### Task brief
Repeat each entry below without omitting a single word.

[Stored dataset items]
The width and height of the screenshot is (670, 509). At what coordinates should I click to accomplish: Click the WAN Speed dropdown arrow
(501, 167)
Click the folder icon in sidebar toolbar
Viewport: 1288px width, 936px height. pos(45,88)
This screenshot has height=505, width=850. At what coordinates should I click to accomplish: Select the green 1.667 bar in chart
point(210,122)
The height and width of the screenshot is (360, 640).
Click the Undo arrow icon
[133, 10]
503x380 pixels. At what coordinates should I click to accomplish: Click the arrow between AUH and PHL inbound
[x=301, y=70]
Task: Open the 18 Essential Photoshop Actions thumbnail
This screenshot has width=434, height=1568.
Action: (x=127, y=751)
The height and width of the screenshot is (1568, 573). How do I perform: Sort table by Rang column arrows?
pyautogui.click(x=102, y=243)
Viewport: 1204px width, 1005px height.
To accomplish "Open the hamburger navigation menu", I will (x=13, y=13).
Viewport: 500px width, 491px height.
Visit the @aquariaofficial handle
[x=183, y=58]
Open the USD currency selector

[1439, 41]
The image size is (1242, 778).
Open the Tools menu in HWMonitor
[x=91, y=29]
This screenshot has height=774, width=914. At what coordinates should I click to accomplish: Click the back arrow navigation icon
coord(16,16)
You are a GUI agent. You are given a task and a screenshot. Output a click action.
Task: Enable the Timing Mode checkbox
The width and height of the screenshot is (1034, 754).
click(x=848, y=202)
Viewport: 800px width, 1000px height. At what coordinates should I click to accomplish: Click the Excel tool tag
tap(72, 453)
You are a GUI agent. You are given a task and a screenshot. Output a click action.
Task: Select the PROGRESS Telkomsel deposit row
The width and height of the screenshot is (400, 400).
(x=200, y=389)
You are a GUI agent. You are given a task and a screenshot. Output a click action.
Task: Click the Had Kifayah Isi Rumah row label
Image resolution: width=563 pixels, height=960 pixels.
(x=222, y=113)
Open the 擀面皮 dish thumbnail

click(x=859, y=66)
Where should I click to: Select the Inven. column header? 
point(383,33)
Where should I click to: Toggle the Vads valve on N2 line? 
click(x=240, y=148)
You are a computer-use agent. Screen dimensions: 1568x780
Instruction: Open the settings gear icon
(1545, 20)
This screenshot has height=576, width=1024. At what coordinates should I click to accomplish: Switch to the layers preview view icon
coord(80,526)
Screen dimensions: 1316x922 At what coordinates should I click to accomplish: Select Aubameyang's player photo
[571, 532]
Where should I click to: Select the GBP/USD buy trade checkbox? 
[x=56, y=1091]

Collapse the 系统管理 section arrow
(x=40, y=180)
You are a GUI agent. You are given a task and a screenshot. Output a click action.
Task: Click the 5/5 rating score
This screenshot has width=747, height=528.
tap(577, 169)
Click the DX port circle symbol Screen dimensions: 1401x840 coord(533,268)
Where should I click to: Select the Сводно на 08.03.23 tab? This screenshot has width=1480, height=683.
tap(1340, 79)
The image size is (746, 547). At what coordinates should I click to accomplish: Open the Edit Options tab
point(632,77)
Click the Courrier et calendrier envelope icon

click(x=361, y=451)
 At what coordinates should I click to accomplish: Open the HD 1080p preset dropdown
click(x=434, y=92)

### Reply
The width and height of the screenshot is (670, 509). At what coordinates should I click to accomplish: Click the WAN Speed dropdown arrow
(501, 167)
Click the folder icon in sidebar toolbar
Viewport: 1288px width, 936px height. pos(45,88)
This screenshot has height=505, width=850. At what coordinates should I click to accomplish: Select the green 1.667 bar in chart
point(210,122)
The height and width of the screenshot is (360, 640).
Click the Undo arrow icon
[133, 10]
503x380 pixels. At what coordinates should I click to accomplish: Click the arrow between AUH and PHL inbound
[x=301, y=70]
Task: Open the 18 Essential Photoshop Actions thumbnail
This screenshot has width=434, height=1568.
Action: (x=127, y=751)
The height and width of the screenshot is (1568, 573). How do I perform: Sort table by Rang column arrows?
pyautogui.click(x=102, y=243)
Viewport: 1204px width, 1005px height.
To accomplish "Open the hamburger navigation menu", I will (x=13, y=13).
Viewport: 500px width, 491px height.
Visit the @aquariaofficial handle
[x=183, y=58]
Open the USD currency selector

[1439, 41]
The image size is (1242, 778).
Open the Tools menu in HWMonitor
[x=91, y=29]
This screenshot has height=774, width=914. At what coordinates should I click to accomplish: Click the back arrow navigation icon
coord(16,16)
You are a GUI agent. You are given a task and a screenshot. Output a click action.
Task: Enable the Timing Mode checkbox
The width and height of the screenshot is (1034, 754).
click(x=848, y=202)
Viewport: 800px width, 1000px height. At what coordinates should I click to accomplish: Click the Excel tool tag
tap(72, 453)
You are a GUI agent. You are given a task and a screenshot. Output a click action.
Task: Select the PROGRESS Telkomsel deposit row
The width and height of the screenshot is (400, 400).
(x=200, y=389)
You are a GUI agent. You are given a task and a screenshot. Output a click action.
Task: Click the Had Kifayah Isi Rumah row label
Image resolution: width=563 pixels, height=960 pixels.
(x=222, y=113)
Open the 擀面皮 dish thumbnail

click(x=859, y=66)
Where should I click to: Select the Inven. column header? 
point(383,33)
Where should I click to: Toggle the Vads valve on N2 line? 
click(x=240, y=148)
You are a computer-use agent. Screen dimensions: 1568x780
Instruction: Open the settings gear icon
(1545, 20)
This screenshot has height=576, width=1024. At what coordinates should I click to accomplish: Switch to the layers preview view icon
coord(80,526)
Screen dimensions: 1316x922 At what coordinates should I click to accomplish: Select Aubameyang's player photo
[571, 532]
Where should I click to: Select the GBP/USD buy trade checkbox? 
[x=56, y=1091]

Collapse the 系统管理 section arrow
(x=40, y=180)
You are a GUI agent. You are given a task and a screenshot. Output a click action.
Task: Click the 5/5 rating score
This screenshot has width=747, height=528.
tap(577, 169)
Click the DX port circle symbol Screen dimensions: 1401x840 coord(533,268)
Where should I click to: Select the Сводно на 08.03.23 tab? This screenshot has width=1480, height=683.
tap(1340, 79)
The image size is (746, 547). At what coordinates should I click to accomplish: Open the Edit Options tab
point(632,77)
Click the Courrier et calendrier envelope icon

click(x=361, y=451)
 At what coordinates should I click to accomplish: Open the HD 1080p preset dropdown
click(x=434, y=92)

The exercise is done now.